» **BRANO DELL'ESERCIZIO**:
┌──

Camogli (Genova) – Un grosso nido di vespa velutina, il pericoloso calabrone asiatico, che cresceva tra le case, aggrappato ad una grondaia. Torna l’allarme per l’invasione della vespa killer nella nostra regione e cresce la preoccupazione di apicoltori e agricoltori per una espansione ormai inarrestabile del calabrone che fa strage di api e di insetti impollinatori mettendo in ginocchio la produzione di miele ma anche l’agricoltura visto che l’importanza della biodiversità per la produzione di frutta e verdura.
Sono stati i residenti di via Di Mezzo ad accorgersi della strana presenza sotto una grondaia. Un nido cresciuto rapidamente da poche decine di vespe a migliaia, con il rischio concreto di attacchi anche alle persone visto che la vespa velutina attacca in massa e la sua puntura può essere fatale per le persone allergiche ma anche per le persone sane e robuste se l’aggressione è multipla.
La segnalazione è arrivata all’associazione di Apicoltori Alpamiele che ha subito inviato sul posto un “neutralizzatore”, personale specializzato, autorizzato dalla Regione Liguria ed “armato” di tuta protettiva speciale e di lunghe aste in fibra di carbonio usate per portare un grosso ago metallico sino al nido, spesso ad altezze di decine di metri, in grado di “infilzare” il nido della vespa e spruzzare al sui interno un prodotto insetticida in grado di sterminarle.

└──

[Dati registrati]
┌──

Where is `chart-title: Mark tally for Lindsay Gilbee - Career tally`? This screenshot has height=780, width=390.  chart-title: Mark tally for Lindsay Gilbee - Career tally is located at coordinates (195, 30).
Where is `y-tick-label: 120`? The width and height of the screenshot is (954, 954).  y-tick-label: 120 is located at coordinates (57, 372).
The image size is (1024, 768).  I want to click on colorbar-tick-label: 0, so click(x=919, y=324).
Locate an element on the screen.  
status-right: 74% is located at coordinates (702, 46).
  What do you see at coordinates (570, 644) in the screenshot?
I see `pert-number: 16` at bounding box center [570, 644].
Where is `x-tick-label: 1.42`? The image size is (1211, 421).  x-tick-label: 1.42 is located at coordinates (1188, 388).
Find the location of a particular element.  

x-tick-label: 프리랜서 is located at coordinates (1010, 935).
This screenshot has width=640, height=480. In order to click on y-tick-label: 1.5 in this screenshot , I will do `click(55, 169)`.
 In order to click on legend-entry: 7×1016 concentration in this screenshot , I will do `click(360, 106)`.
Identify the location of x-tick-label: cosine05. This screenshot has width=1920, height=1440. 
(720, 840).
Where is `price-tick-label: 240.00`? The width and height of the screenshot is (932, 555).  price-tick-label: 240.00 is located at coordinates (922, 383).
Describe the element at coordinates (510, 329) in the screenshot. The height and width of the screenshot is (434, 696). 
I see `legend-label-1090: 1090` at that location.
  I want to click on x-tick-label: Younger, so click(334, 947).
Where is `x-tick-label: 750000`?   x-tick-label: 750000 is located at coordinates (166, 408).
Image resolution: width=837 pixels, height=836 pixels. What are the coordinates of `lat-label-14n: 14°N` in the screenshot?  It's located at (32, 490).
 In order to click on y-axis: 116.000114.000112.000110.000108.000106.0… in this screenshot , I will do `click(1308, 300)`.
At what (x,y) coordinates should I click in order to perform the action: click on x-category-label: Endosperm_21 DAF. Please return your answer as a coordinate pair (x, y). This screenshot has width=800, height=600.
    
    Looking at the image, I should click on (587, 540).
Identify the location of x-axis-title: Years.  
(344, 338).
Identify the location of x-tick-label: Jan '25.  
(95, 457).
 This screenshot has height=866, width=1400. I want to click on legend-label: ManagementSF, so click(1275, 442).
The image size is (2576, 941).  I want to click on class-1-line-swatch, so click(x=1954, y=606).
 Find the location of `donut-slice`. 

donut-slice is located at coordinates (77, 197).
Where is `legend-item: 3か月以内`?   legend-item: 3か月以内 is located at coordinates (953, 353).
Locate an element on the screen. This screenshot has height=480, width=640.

└──

» **COSA SERVE**: Secondo il testo sul nido di vespa velutina a Camogli, a quale associazione è arrivata la segnalazione? Indica per favore il nome.

» **SOLUZIONE**: All'associazione di Apicoltori Alpamiele.